A discussion began among the DRaysBay staff yesterday, inspired by a piece from Slate earlier this week scoping out the potential of a baseball road trip covering all 30 MLB stadiums in 30 days.
They provided "The Ultimate Baseball Road Trip Calculator," with the following steps:
- Choose a starting stadium by clicking on a city on the map.
- That team's home schedule will appear below the map. Select a highlighted date.
- The algorithm will build your 30-day road trip and a detailed itinerary will appear below. Click reset to try a new start date or stadium. (Warning: Some segments will show a path that goes over water. Please do not drive in the ocean.)
The creator of the algorithm mentioned above took careful consideration: he allowed for four hours per game, though didn't consider weather delays or cancellations throwing off your route, and made it so each journey from stadium to stadium was the shortest trip possible. He attempted to minimize any risky driving and avoided hard-to complete trips, such as "an 11-hour haul scheduled in a 12-hour window, even if such a leg would cut down on total miles traveled."
The most brutal trips would only allow for 25 percent of the day for rest time, meaning "On your worst day, this could mean having to complete a 20-hour drive -- from Houston to San Diego, say -- in only 25 hours. But most legs are more manageable, depending on your definition of the word manageable."

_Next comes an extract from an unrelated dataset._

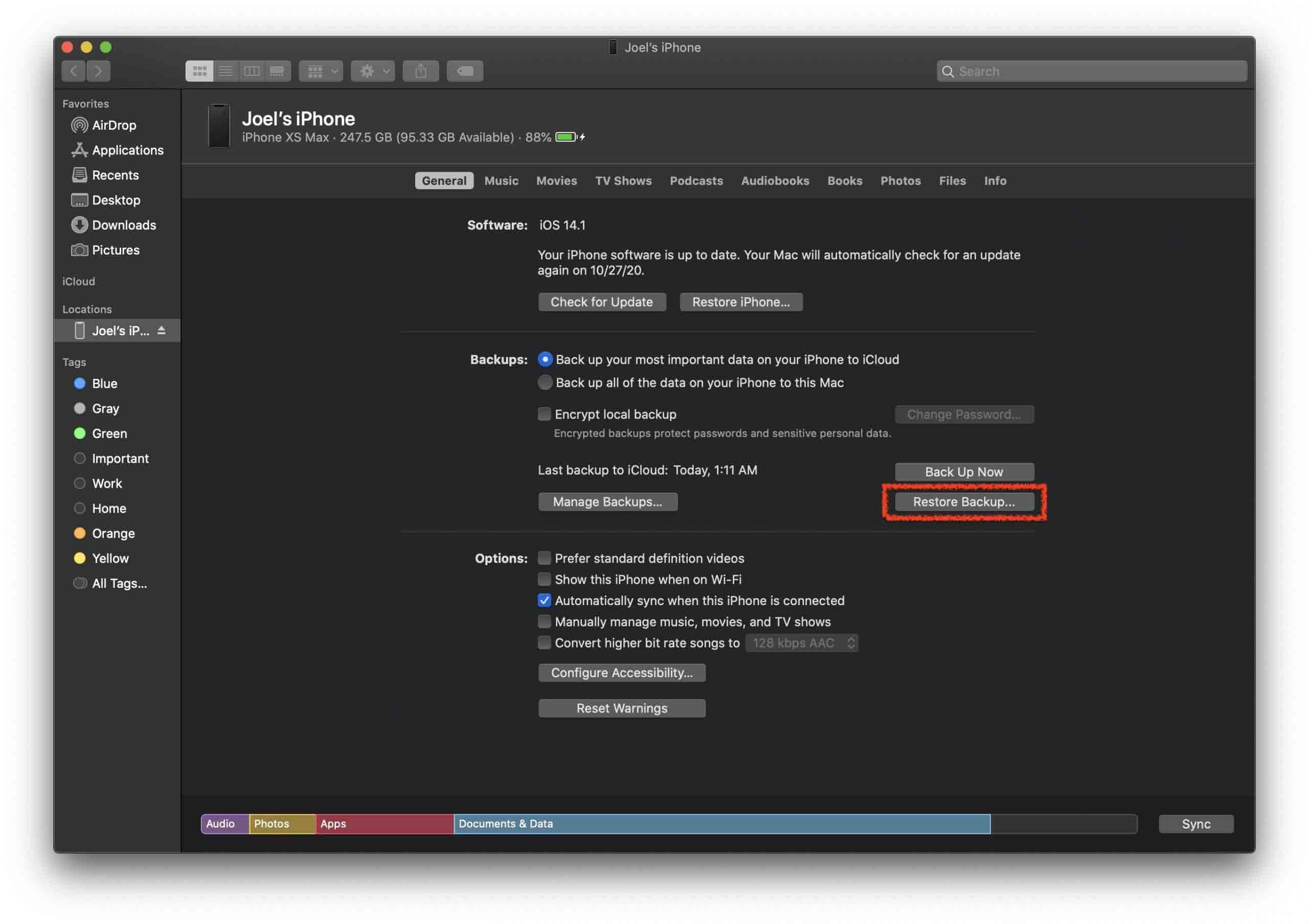Toggle Show this iPhone on Wi-Fi
Image resolution: width=1309 pixels, height=924 pixels.
coord(543,579)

While figuring this all out, the brain behind the baseball feat also discovered that the most complicated part of the planning wasn't the travel, but rather the scheduling of teams close to one another; as many of these teams did not have overlapping home stands, making the targeting of certain regions rather difficult.
Mind you, the mathmetician, Ben Blatt, and his best friend, Eric Brewster, actually did complete this trip last year.

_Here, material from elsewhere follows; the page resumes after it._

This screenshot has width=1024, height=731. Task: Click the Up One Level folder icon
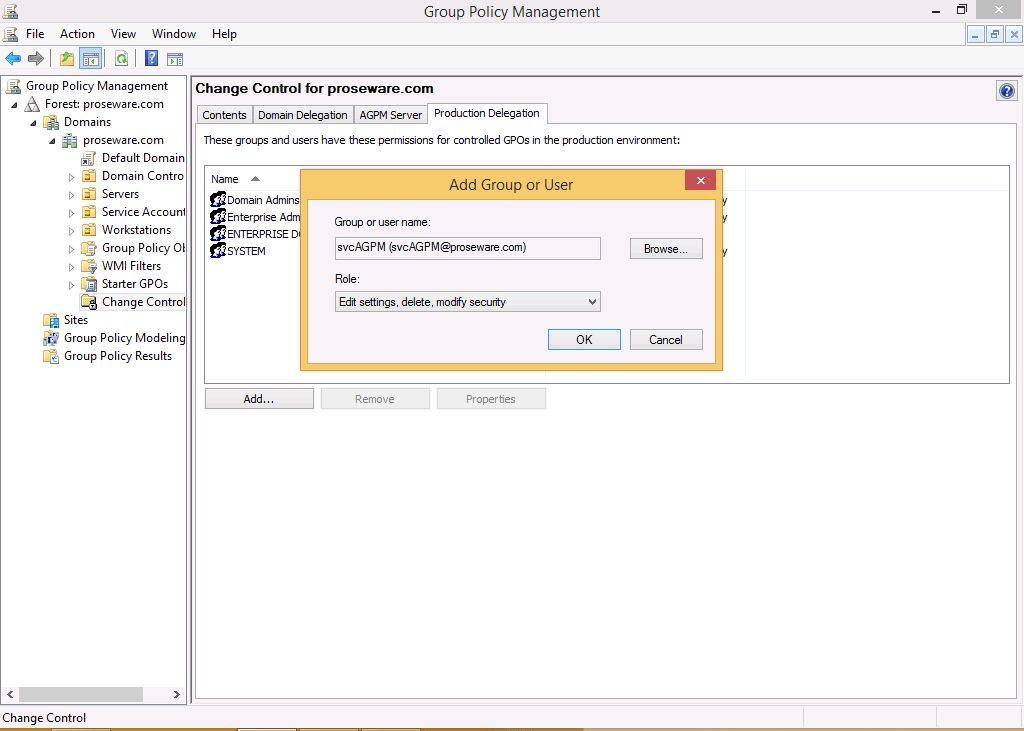67,59
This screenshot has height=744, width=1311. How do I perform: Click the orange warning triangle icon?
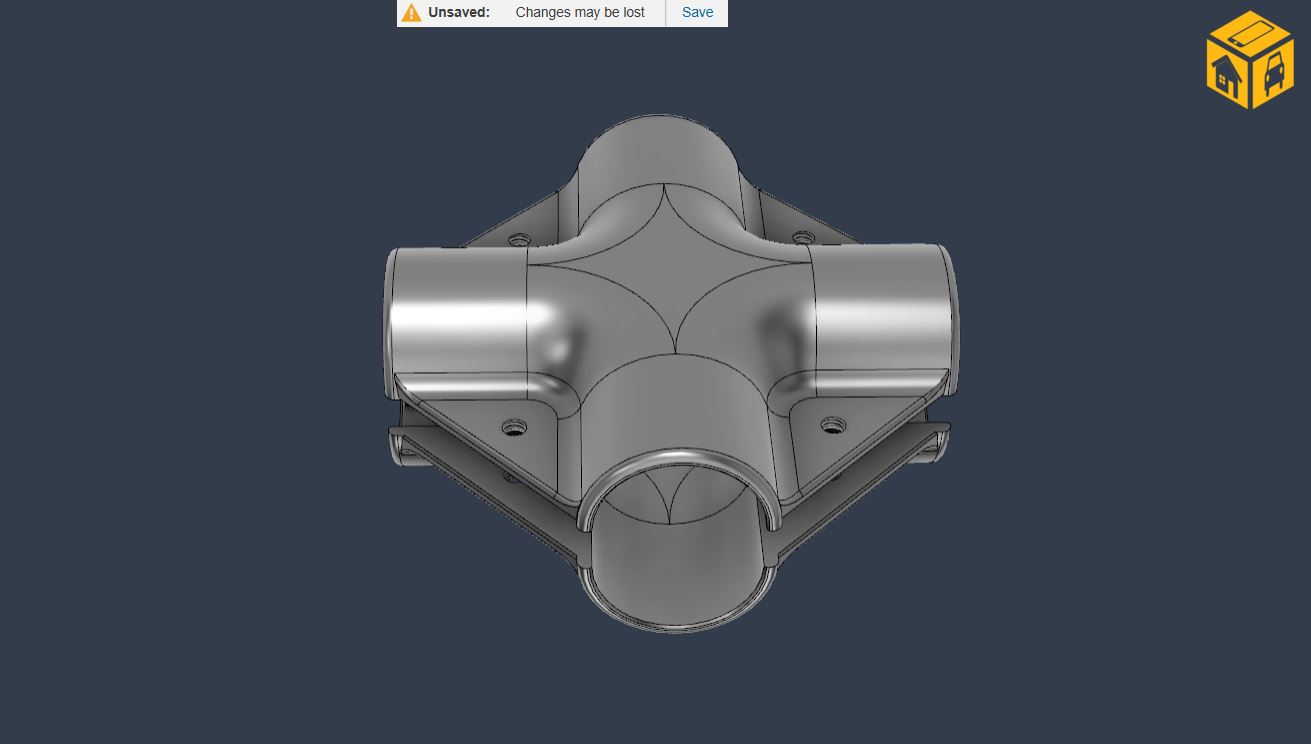pyautogui.click(x=411, y=13)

They began in Yankees Stadium on June 1st, 2013, enlisting the following rules:
- Hit all 30 stadiums before the calendar turned over to July
- Be inside each stadium for every pitch of every game
- No missing the first inning for extra sleep or rest.
- No ducking out early.
Was it easy? No.
Background: Ben is a diehard baseball fan. Eric is not.

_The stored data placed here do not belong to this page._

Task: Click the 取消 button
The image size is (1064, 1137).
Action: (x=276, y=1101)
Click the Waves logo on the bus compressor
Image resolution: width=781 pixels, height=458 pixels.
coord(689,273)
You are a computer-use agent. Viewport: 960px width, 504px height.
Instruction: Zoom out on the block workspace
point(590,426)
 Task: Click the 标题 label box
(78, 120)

He joined in on this feat with the best interest of his friend at heart, though Ben assured Eric that "the odds of getting in a crash over the course of [their] 18,000 journey was a mere 0.5 percent."
The adventure inspired a book, "I Don't Care If We Never get Back: 30 Games in 30 Days on the Best Worst Baseball Road Trip Ever," and from the quick snippets and anecdotes provided in the Slate article and on the Amazon listing, it sounds like a pretty hilarious take, with Ben in baseball-heaven and Eric pretty darn miserable.
Even after his suffering and the true test of their friendship, Eric still took away the following,
But that's baseball -- some people love it enough to do crazy things, some people, it turns out, don't love it at all. If you happen to be a baseball-obsessed masochist hell bent on achieving the pinnacle of fandom -- punch in your coordinates to Ben's widget, drive safe, and do your best to remember where you parked.
That all being said, we then wondered, combined, where we've seen the Rays across the U.S.
The following resulted:
Danny: Fenway, Camden Yards, Angel Stadium, Arlington, old Marlins, US Cellular
Erik: Old Yankees Stadium, Camden Yards, Nationals Park
Allie: US Cellular, Turner Field, Coors Field
Nolen: Sun Life Stadium, Marlins Park
Steve: Progressive Field, Marlins Park
Ian: New Yankees Stadium
Stephanie: New Yankees Stadium
We're willing to bet that between the entire DRaysBay community we've covered seeing the Rays at a majority, if not all, the major league ballparks. Comment on this piece and share in which away parks you've watched Tampa Bay play.
Also, interested in completing the feat? Per the calculator and this year's MLB schedule, the most efficient trip with the fastest route would begin in Oakland on May 30th and only require 16,927 driving miles.
So, you've got 21 days to plan...who's down?